Medial branch denervation using the ThoraCool™ probe
The “Thoracic Safe Zone” directs the introducer towards the vertebral body.
ThoraCool™ Pain Management System For Thoracic Medial Branch Neurotomy
A major challenge in treating chronic, thoracic facet pain comes from the variable course of the medial branch nerve, particularly in the mid-thoracic levels.
The ThoraCool™ Pain Management System overcomes the challenge of the variable nerve course as follows:
- With the ThoraCool™ Pain Management System, a large-volume lesion is created to ablate the targeted nerves using patent-pending Cooled-Radiofrequency technology.
- Medial branch variability is compensated for by the lesion size and position.
- The lesion shape and size is repeatable.
Straightforward Placement
- Introducer is advanced to the target lesion location under fluoroscopic guidance, using a gun-barrel approach.
- Using an ipsilateral oblique approach, the introducer is advanced toward the “Thoracic Safe Zone” to the target location; the “Thoracic Safe Zone” directs the introducer towards the vertebral body.

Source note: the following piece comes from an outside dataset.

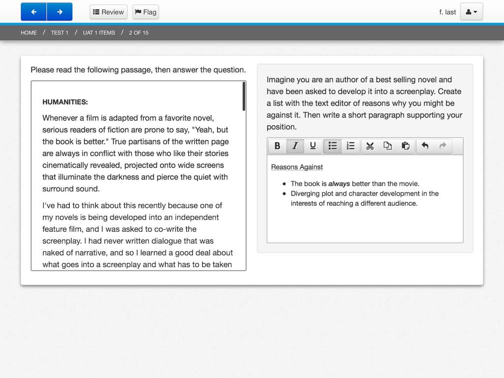Cut text using the scissors icon
Image resolution: width=504 pixels, height=378 pixels.
point(370,146)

- Probe placement is confirmed under fluoroscopy with the radiopaque marker.
- The large, spherical lesions overcome the variability of the medial branch nerve course, disrupting the pain signals.
The ThoraCool™ Probe
- Internally water-cooled radiofrequency (RF) probe allows for the creation of optimal, large-volume, spherical lesions.
- Cooling maintains the desired temperature at all times, and produces the desired lesion shape and size, while eliminating tissue charring at the probe tip.
- The temperature sensor at the end of the probe tip ensures an appropriate thermal gradient in the target tissue.
- A radiopaque marker is located at the proximal end of the active tip. This marker defines the lesion location under fluoroscopy, confirming position and enhancing visualization.